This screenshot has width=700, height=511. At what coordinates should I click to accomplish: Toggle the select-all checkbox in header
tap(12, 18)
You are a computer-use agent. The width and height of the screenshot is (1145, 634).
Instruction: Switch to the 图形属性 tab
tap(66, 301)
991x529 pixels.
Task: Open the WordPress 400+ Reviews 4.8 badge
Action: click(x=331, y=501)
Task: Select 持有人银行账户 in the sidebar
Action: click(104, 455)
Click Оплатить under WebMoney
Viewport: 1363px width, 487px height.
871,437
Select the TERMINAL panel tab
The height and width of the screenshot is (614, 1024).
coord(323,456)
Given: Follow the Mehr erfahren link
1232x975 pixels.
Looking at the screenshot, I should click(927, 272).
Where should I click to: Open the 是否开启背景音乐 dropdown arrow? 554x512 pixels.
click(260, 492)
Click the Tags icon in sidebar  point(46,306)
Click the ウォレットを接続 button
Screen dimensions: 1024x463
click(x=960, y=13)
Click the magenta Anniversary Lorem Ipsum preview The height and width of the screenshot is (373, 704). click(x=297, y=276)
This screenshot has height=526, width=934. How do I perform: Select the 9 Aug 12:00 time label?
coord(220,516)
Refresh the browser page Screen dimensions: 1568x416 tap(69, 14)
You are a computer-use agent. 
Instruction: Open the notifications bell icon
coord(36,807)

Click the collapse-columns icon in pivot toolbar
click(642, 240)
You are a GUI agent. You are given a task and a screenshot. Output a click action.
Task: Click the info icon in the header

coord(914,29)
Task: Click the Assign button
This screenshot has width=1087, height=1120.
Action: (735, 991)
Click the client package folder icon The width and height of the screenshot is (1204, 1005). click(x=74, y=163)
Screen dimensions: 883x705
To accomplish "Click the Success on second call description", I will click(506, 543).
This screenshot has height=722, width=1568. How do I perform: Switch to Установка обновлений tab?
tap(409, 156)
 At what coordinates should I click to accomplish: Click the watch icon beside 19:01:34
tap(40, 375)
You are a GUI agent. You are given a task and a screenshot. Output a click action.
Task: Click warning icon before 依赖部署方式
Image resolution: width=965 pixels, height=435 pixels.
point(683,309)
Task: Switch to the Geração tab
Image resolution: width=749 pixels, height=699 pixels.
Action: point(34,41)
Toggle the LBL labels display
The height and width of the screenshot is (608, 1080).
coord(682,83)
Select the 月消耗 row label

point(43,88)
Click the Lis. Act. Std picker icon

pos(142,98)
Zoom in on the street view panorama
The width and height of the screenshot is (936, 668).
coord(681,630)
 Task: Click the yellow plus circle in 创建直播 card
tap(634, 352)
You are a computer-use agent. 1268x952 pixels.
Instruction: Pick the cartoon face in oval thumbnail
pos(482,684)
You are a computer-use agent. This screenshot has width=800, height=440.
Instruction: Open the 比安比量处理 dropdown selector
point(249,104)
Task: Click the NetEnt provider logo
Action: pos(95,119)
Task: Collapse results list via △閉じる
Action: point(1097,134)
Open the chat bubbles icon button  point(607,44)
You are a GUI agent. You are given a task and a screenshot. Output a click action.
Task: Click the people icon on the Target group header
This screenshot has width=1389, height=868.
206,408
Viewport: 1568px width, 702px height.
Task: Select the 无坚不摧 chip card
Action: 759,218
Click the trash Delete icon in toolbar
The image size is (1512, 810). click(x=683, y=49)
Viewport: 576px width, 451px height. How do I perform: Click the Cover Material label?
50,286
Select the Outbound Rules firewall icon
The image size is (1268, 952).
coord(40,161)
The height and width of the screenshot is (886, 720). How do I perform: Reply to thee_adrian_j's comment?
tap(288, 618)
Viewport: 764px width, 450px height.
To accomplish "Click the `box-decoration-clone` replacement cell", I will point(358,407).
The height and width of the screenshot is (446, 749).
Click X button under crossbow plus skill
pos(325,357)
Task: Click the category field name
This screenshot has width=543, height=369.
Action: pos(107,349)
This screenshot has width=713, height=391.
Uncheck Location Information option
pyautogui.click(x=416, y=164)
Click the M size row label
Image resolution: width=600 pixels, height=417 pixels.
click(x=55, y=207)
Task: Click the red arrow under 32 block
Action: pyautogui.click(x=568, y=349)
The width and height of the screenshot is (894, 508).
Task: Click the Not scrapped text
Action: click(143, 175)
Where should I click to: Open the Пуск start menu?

________________

* Task instructions *
Nothing should be left out: repeat all of the data exactly.

* Result of this exercise *
This screenshot has width=700, height=511. At what coordinates should I click to accomplish: Toggle the select-all checkbox in header
tap(12, 18)
You are a computer-use agent. The width and height of the screenshot is (1145, 634).
Instruction: Switch to the 图形属性 tab
tap(66, 301)
991x529 pixels.
Task: Open the WordPress 400+ Reviews 4.8 badge
Action: click(x=331, y=501)
Task: Select 持有人银行账户 in the sidebar
Action: click(104, 455)
Click Оплатить under WebMoney
Viewport: 1363px width, 487px height.
871,437
Select the TERMINAL panel tab
The height and width of the screenshot is (614, 1024).
coord(323,456)
Given: Follow the Mehr erfahren link
1232x975 pixels.
Looking at the screenshot, I should click(927, 272).
Where should I click to: Open the 是否开启背景音乐 dropdown arrow? 554x512 pixels.
click(260, 492)
Click the Tags icon in sidebar  point(46,306)
Click the ウォレットを接続 button
Screen dimensions: 1024x463
click(x=960, y=13)
Click the magenta Anniversary Lorem Ipsum preview The height and width of the screenshot is (373, 704). click(x=297, y=276)
This screenshot has height=526, width=934. How do I perform: Select the 9 Aug 12:00 time label?
coord(220,516)
Refresh the browser page Screen dimensions: 1568x416 tap(69, 14)
You are a computer-use agent. 
Instruction: Open the notifications bell icon
coord(36,807)

Click the collapse-columns icon in pivot toolbar
click(642, 240)
You are a GUI agent. You are given a task and a screenshot. Output a click action.
Task: Click the info icon in the header

coord(914,29)
Task: Click the Assign button
This screenshot has width=1087, height=1120.
Action: (735, 991)
Click the client package folder icon The width and height of the screenshot is (1204, 1005). click(x=74, y=163)
Screen dimensions: 883x705
To accomplish "Click the Success on second call description", I will click(506, 543).
This screenshot has height=722, width=1568. How do I perform: Switch to Установка обновлений tab?
tap(409, 156)
 At what coordinates should I click to accomplish: Click the watch icon beside 19:01:34
tap(40, 375)
You are a GUI agent. You are given a task and a screenshot. Output a click action.
Task: Click warning icon before 依赖部署方式
Image resolution: width=965 pixels, height=435 pixels.
point(683,309)
Task: Switch to the Geração tab
Image resolution: width=749 pixels, height=699 pixels.
Action: point(34,41)
Toggle the LBL labels display
The height and width of the screenshot is (608, 1080).
coord(682,83)
Select the 月消耗 row label

point(43,88)
Click the Lis. Act. Std picker icon

pos(142,98)
Zoom in on the street view panorama
The width and height of the screenshot is (936, 668).
coord(681,630)
 Task: Click the yellow plus circle in 创建直播 card
tap(634, 352)
You are a computer-use agent. 1268x952 pixels.
Instruction: Pick the cartoon face in oval thumbnail
pos(482,684)
You are a computer-use agent. This screenshot has width=800, height=440.
Instruction: Open the 比安比量处理 dropdown selector
point(249,104)
Task: Click the NetEnt provider logo
Action: pos(95,119)
Task: Collapse results list via △閉じる
Action: point(1097,134)
Open the chat bubbles icon button  point(607,44)
You are a GUI agent. You are given a task and a screenshot. Output a click action.
Task: Click the people icon on the Target group header
This screenshot has width=1389, height=868.
206,408
Viewport: 1568px width, 702px height.
Task: Select the 无坚不摧 chip card
Action: 759,218
Click the trash Delete icon in toolbar
The image size is (1512, 810). click(x=683, y=49)
Viewport: 576px width, 451px height. How do I perform: Click the Cover Material label?
50,286
Select the Outbound Rules firewall icon
The image size is (1268, 952).
coord(40,161)
The height and width of the screenshot is (886, 720). How do I perform: Reply to thee_adrian_j's comment?
tap(288, 618)
Viewport: 764px width, 450px height.
To accomplish "Click the `box-decoration-clone` replacement cell", I will point(358,407).
The height and width of the screenshot is (446, 749).
Click X button under crossbow plus skill
pos(325,357)
Task: Click the category field name
This screenshot has width=543, height=369.
Action: pos(107,349)
This screenshot has width=713, height=391.
Uncheck Location Information option
pyautogui.click(x=416, y=164)
Click the M size row label
Image resolution: width=600 pixels, height=417 pixels.
click(x=55, y=207)
Task: Click the red arrow under 32 block
Action: pyautogui.click(x=568, y=349)
The width and height of the screenshot is (894, 508).
Task: Click the Not scrapped text
Action: click(143, 175)
Where should I click to: Open the Пуск start menu?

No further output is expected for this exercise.